Art.9. De personen met een handicap die deelnemen aan het experiment, kunnen zich, zowel tijdens het voortraject als in de loop van het experiment, laten bijstaan door diensten voor onafhankelijke vraagverduidelijking, de multidisciplinaire teams, vermeld in artikelen 22 tot en met 28 van het besluit van de Vlaamse Regering van 24 juli 1991 betreffende de inschrijving bij het Vlaams Agentschap voor Personen met een Handicap, gebruikersverenigingen, door gebruikersverenigingen, door diensten voor ambulante begeleiding die door het agentschap erkend zijn of door onafhankelijke budgethoudersverenigingen.
Het agentschap bepaalt de nadere voorwaarden waaronder de diensten, vermeld in het eerste lid, kunnen intekenen om deel te nemen aan het experiment, en stelt de nadere regels, taken en de wijze van financiering voor die ondersteuning vast.
Art.10. De personen met een handicap die aan het experiment deelnemen, behouden hun zorgvraagregistratie en de urgentiecode, vermeld in artikelen 13 en 14 van het besluit van de Vlaamse Regering van 17 maart 2006 betreffende de regie van de zorg en bijstand tot sociale integratie van personen met een handicap en betreffende de erkenning en subsidiëring van een Vlaams Platform van verenigingen van personen met een handicap, of in voorkomend geval hun prioriteit voor het verkrijgen van een persoonlijke-assistentiebudget.
Art.11. De zorgvragen van de personen met een handicap die deelnemen aan het experiment, worden na afloop van het experiment bij voorrang behandeld.
HOOFDSTUK VII. - De verhouding tussen de persoon met een handicap en de zorgaanbieder.
Art.12. De personen met een handicap kiezen in alle vrijheid de zorgaanbieder waarvan zij gebruik willen maken. Tussen de persoon met een handicap en de zorgaanbieder wordt een contract gesloten. Het agentschap bepaalt de vorm en de bepalingen die dat contract minstens moet bevatten.

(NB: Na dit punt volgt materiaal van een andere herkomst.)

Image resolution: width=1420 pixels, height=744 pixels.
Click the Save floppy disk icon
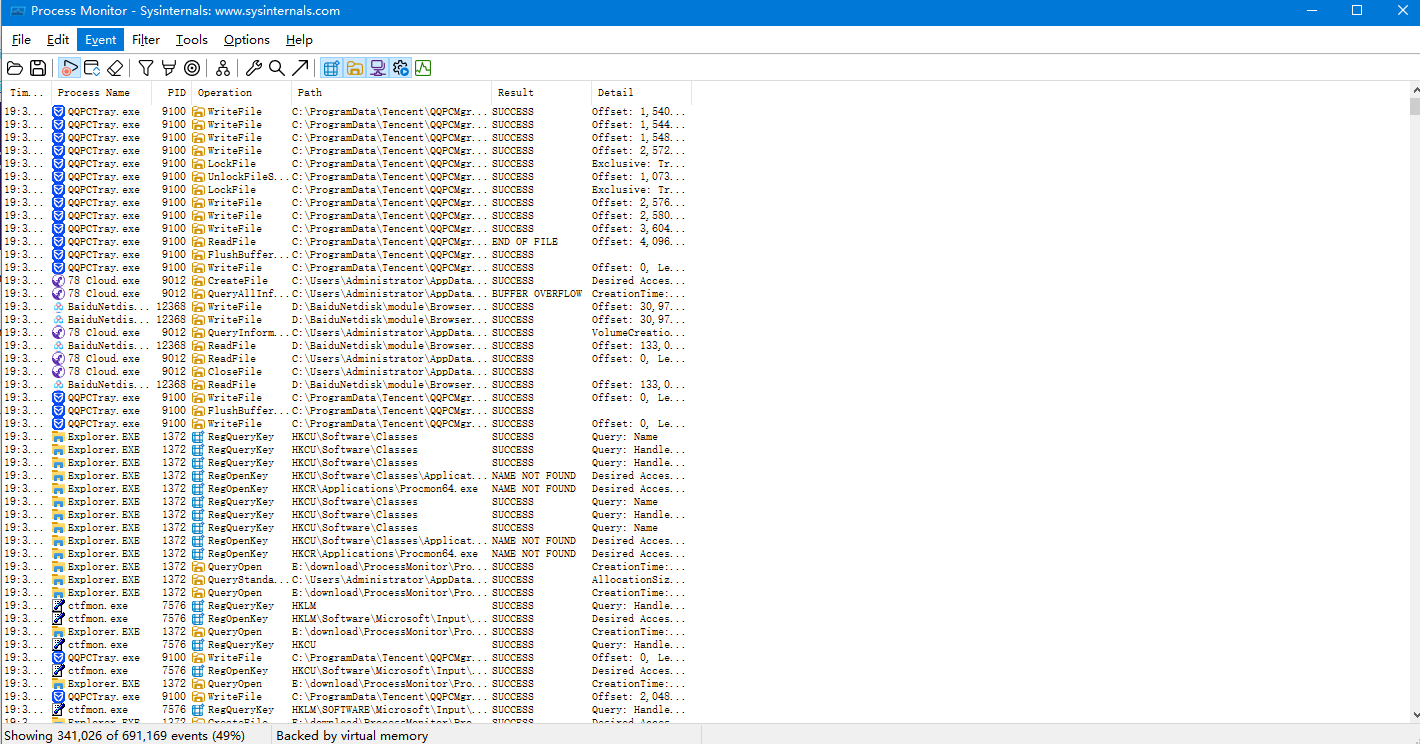tap(38, 68)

Elk contract dat gesloten is tussen de persoon met een handicap en een zorgaanbieder in het kader van het PGB, wordt, op straffe van absolute nietigheid, aan het agentschap voorgelegd, overeenkomstig de door het agentschap vastgestelde regels.

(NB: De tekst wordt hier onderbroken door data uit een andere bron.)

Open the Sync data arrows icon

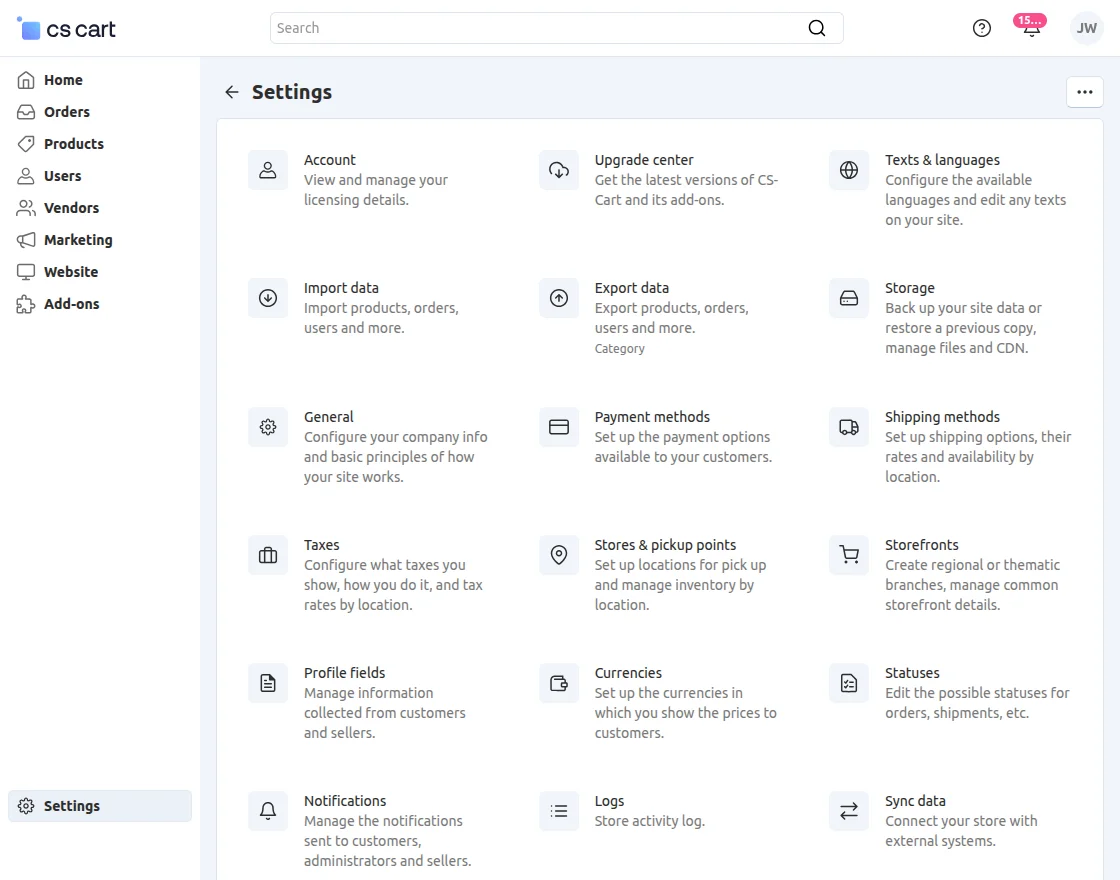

HOOFDSTUK VIII. - Cumulatie met andere vormen van bijstand.
Art.13. Het PGB kan niet worden gebruikt ter subsidiëring van kosten waarvan de tenlasteneming krachtens andere wetten, decreten, met uitzondering van het decreet houdende de organisatie van de zorgverzekering, ordonnanties of reglementaire bepalingen tot de bevoegdheid van een andere overheidsdienst dan het agentschap behoort.
Het eerste lid is ook van toepassing op eventuele remgelden die boven op de door een andere overheidsdienst dan het agentschap verleende subsidies gevraagd worden, behalve als het agentschap er anders over beslist.
Art.14. De overeenkomstig het experiment verleende ondersteuning wordt alleen op basis van dit besluit gesubsidieerd.
De zorgaanbieders die deelnemen aan het experiment, kunnen geen andere subsidies krijgen voor bijstand die verleend werd overeenkomstig de bepalingen van dit besluit, dan de subsidies, vermeld in het eerste lid.
HOOFDSTUK IX. - Uitbetaling van het PGB.
Art.15. Het PGB kan uitbetaald worden in geld, door middel van een voucher of een combinatie van beide. Het agentschap regelt de wijze waarop het PGB uitbetaald wordt.
HOOFDSTUK X. - Slotbepalingen.
Art.16.Dit besluit treedt in werking op 1 oktober 2008 [1 ...]1.
----------
(1)<BVR 2010-12-17/15, art. 2, 002; Inwerkingtreding : 01-11-2010>
Art. 17. De Vlaamse minister, bevoegd voor de bijstand aan personen, is belast met de uitvoering van dit besluit.